Unfortunately, Christian parents may at times be guilty of missing the wood of principle for the tree of practice. In other words, we can be guilty of being reactionary rather than thoughtful as we apply the rod. We are never to spank our children in anger. And that is never as in N-E-V-E-R! Rather, only when we have our own hearts under control are we permitted to spank our children. After all, if the purpose of such discipline is to produce godly obedience, then those meting out such discipline are to model godliness. Sinfully striking a child is, well, sinful.

Further, though the Bible teaches that corporal punishment is necessary in raising our children, nevertheless it is not to be our sole means to do so. And neither should it be our first response.

Certainly when the child is very young then the rod will be used more than when the child is older and has better reasoning abilities. Further, when the rod of discipline is applied consistently and “memorably” when the child is younger, it will not be as necessary when they are older. In other words, there will come a day—sooner than later—when the tie that binds will be a wonderful keepsake rather than a painful means to the “end” (literally!).

The use of the word “rod” is instructive when you consider its Scriptural significance. When the Lord called Moses to lead the children of Israel out of Egypt, Moses realising his own inadequacy for such a task, was hesitant to do so. But the Lord used Moses’ rod to encourage him that He would use him to do the otherwise impossible (Exodus 14:1–5). Significantly, the Lord intimated that through the rod the people would “believe” both Moses and God (v.5).

The use of the rod became a means of miracles; it quite literally became a means of God’s gracious deliverance (7:9–10, 15–20; 8:5, 16–17; 9:23; 10:13; 14:16; 17:5–7, 9–16). In fact, the authority of God became so closely associated with the rod of Moses that it was referred to as “the rod of God” (4:20; 17:9). Moses wielded it, but God vindicated it. By the rod, others were made aware of the person, the power and the authority of God. The rod was intended to secure reverence and deliverance. So it is with the rod wielded by parents.

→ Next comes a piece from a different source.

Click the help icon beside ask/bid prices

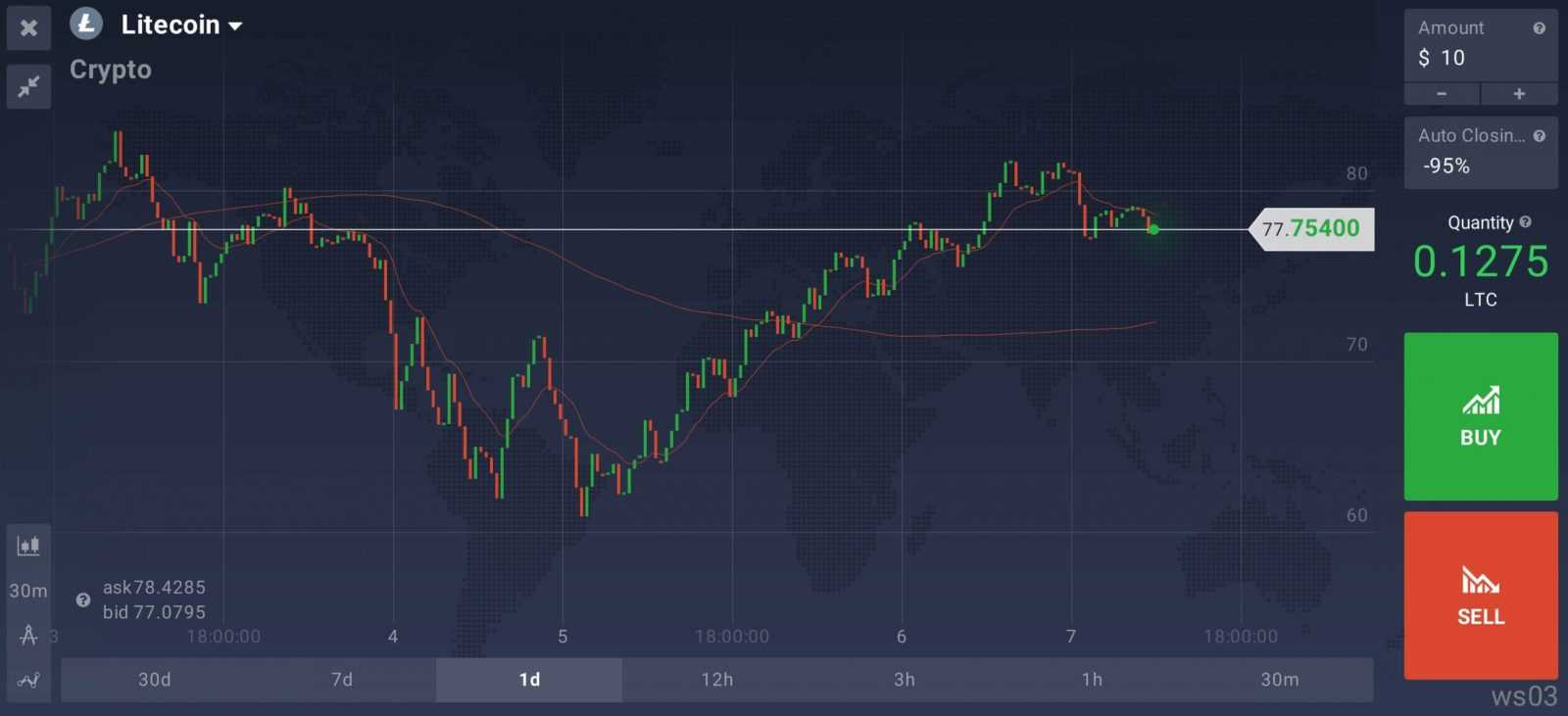click(83, 599)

When parents use the biblical rod of discipline correctly, then God attends it with His authority. And wonderful results occur. The child is pointed to God as the ultimate authority and an opportunity is created to proclaim the gospel to the sinning child. The inflicting of pain is followed by the injection of hope. Yes, the biblical rod of discipline properly used by parents is a wonderful means of grace. Wield it wisely and wield it well.

Unfortunately, parents, like Moses, are at times guilty of abusing God’s rod.

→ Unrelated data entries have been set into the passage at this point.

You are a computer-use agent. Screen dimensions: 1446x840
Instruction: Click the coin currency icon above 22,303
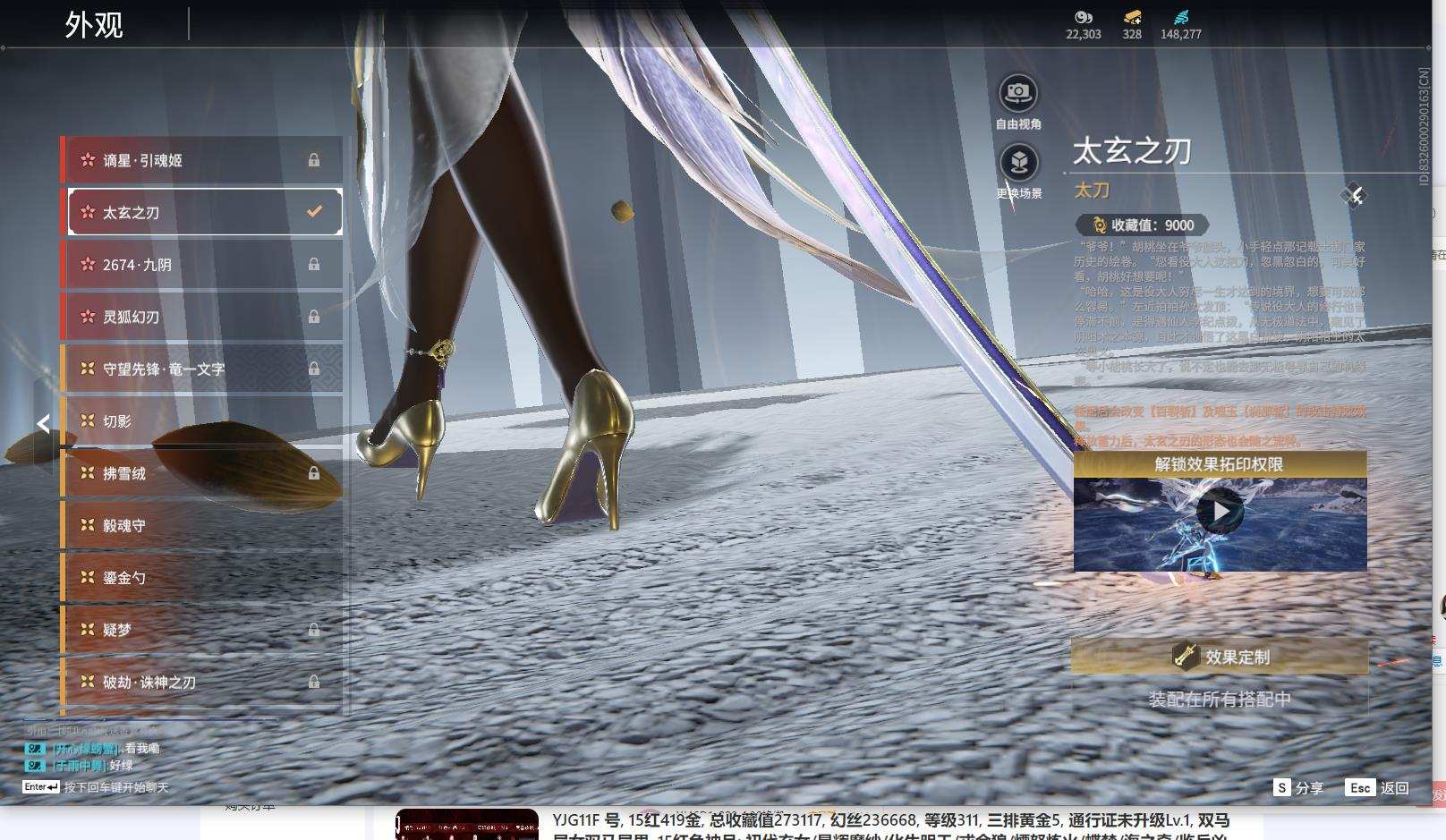1083,17
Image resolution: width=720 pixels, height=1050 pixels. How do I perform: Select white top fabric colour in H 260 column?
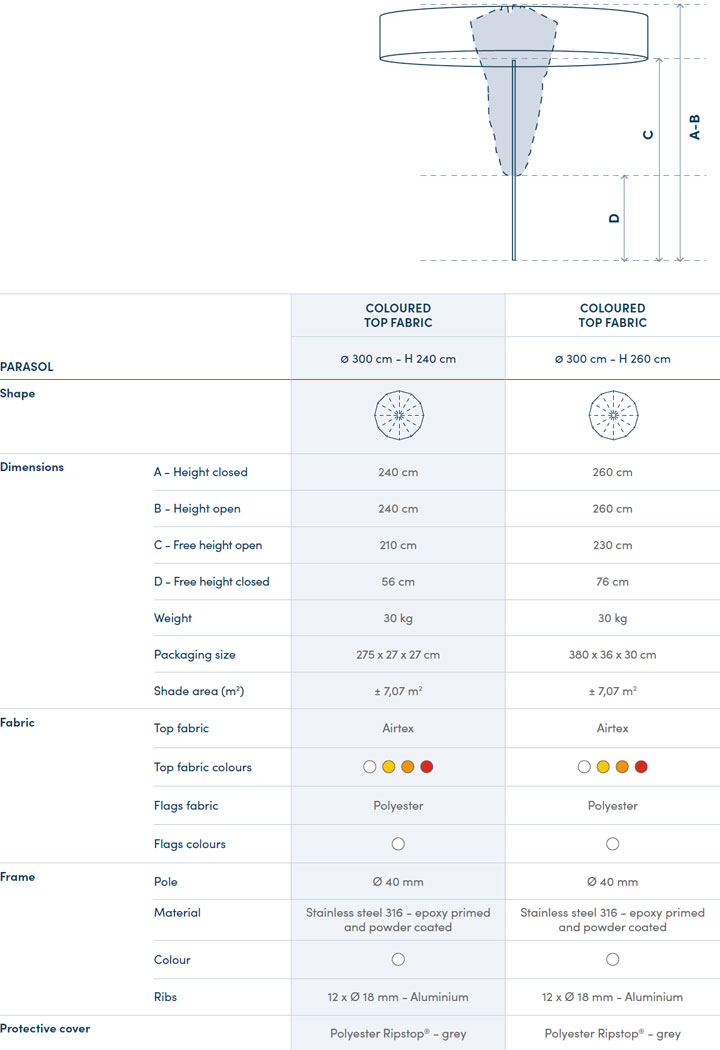point(584,767)
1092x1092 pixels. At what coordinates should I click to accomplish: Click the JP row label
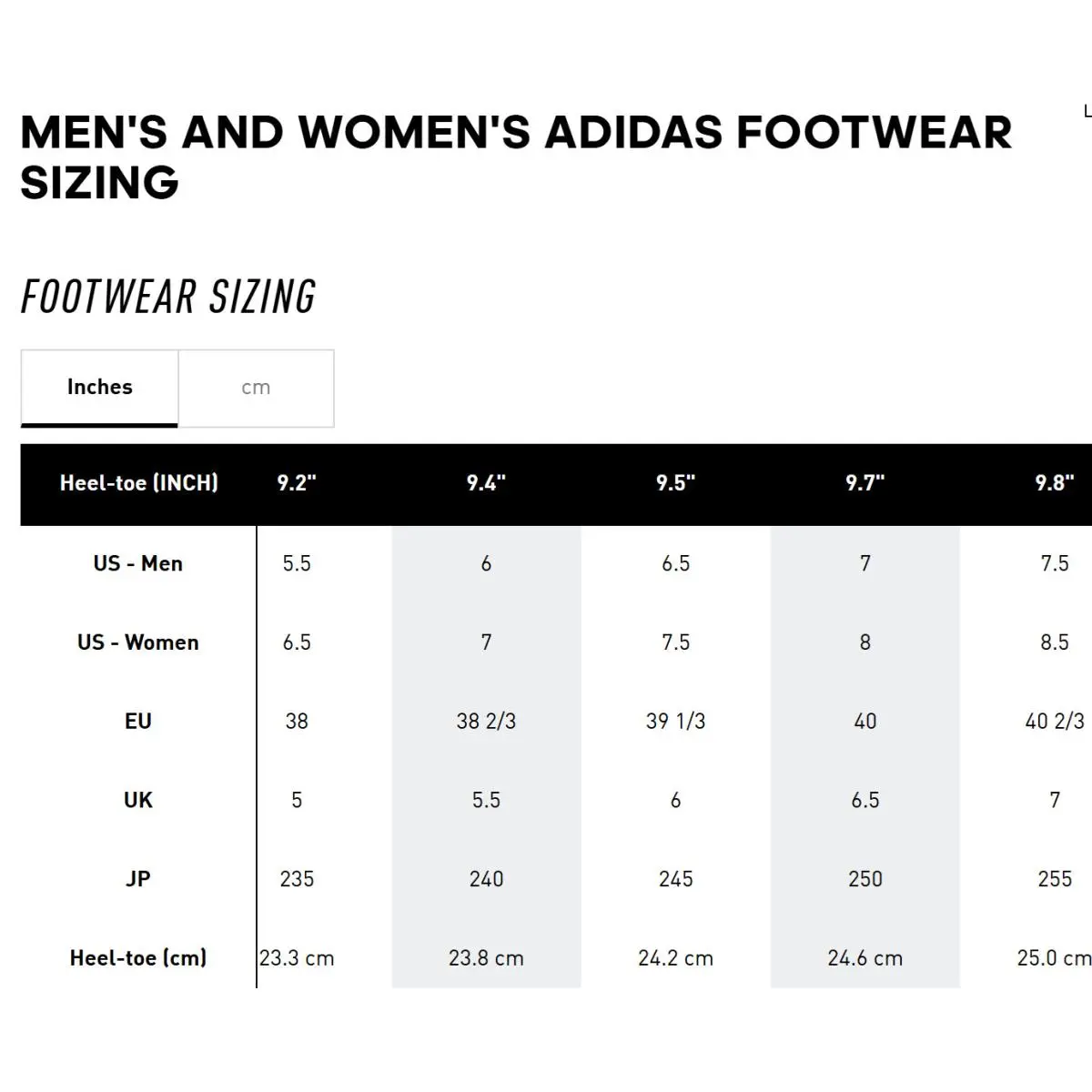click(x=138, y=879)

In Numbers 20:1–13 we have the record of a frustrated, because temporarily faithless, Moses taking matters into his own hands. God had commanded Moses to speak to the rock and then water would flow for His thirsty people. Moses, in anger, struck the rock. Note the revelation of his heart: “Hear now you rebels! Must we bring water for you out of this rock?” Well, Moses, not really! Actually that was God’s responsibility. Moses forgot that the rod was God’s, not his. And Moses paid a dear price for his failure. But the sorest result was that he dishonoured God before those whom he was leading (v. 12).

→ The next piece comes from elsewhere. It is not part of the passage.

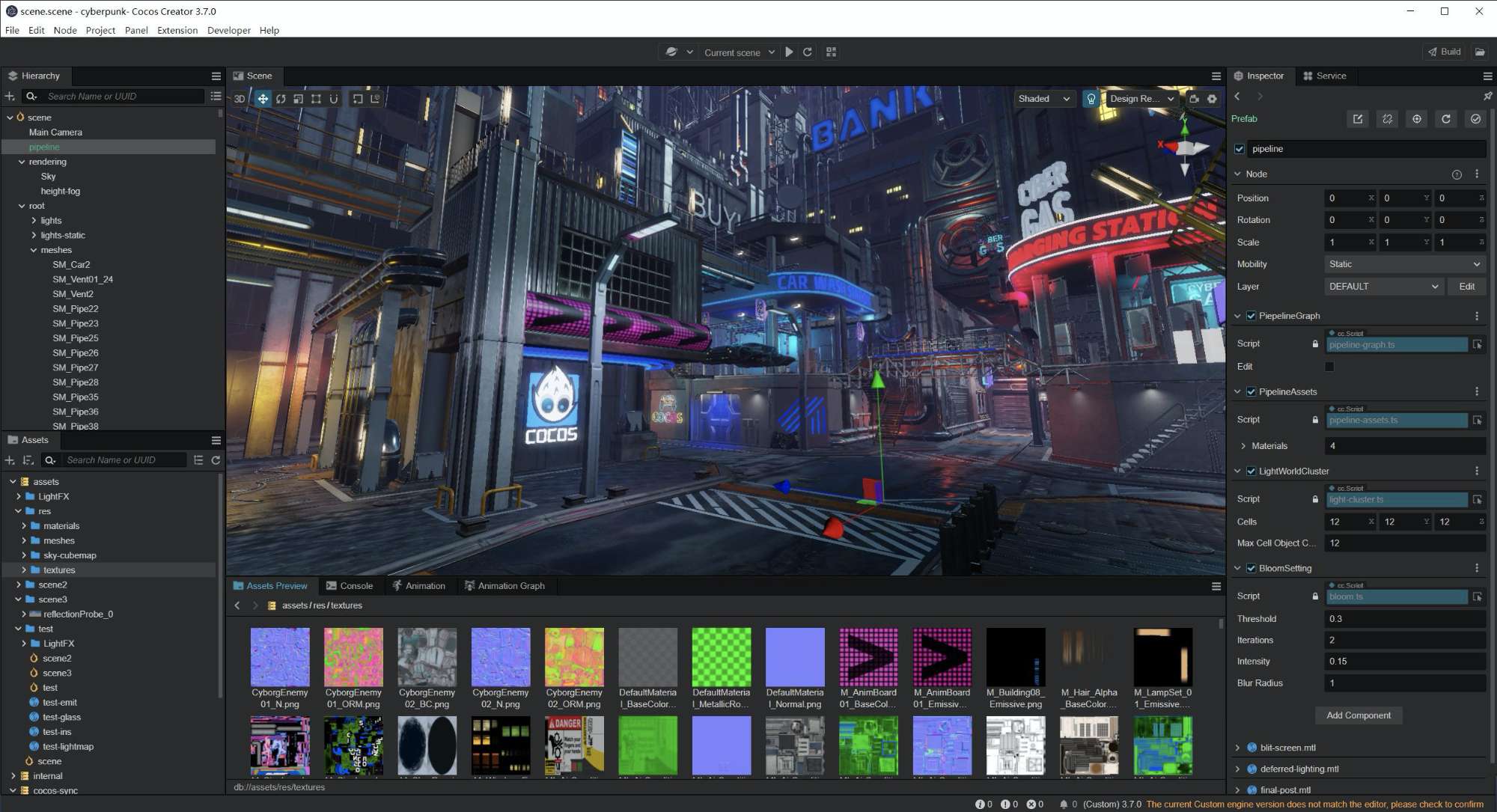
Task: Click the rotate tool icon in scene toolbar
Action: click(281, 97)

Parents, we cannot change the hearts of our children. But God can. Our sinful anger is merely a confession of our own unbelief and arrogance. Use the rod, but use it biblically. That is, use it as the rod of God. When you use it, remember and rely upon Him.

When a parent loses his or her temper with the rod, he or she is no longer disciplining but is rather striking the child in anger. That is no means of grace but rather a grave abuse of power. Such behaviour is not a tie that binds but rather a rod that breaks. The results can be both physically and spiritually destructive.

One day your children will be older and they will reminisce about how they were disciplined. What will they remember? That is entirely up to you. Will they remember the rod as a means of grace which bound their heart to yours and ultimately to God? Or will they carry the painful memory of an angry parent? Make sure that your rod is God’s rod. For when it is, then it will be a tie that binds.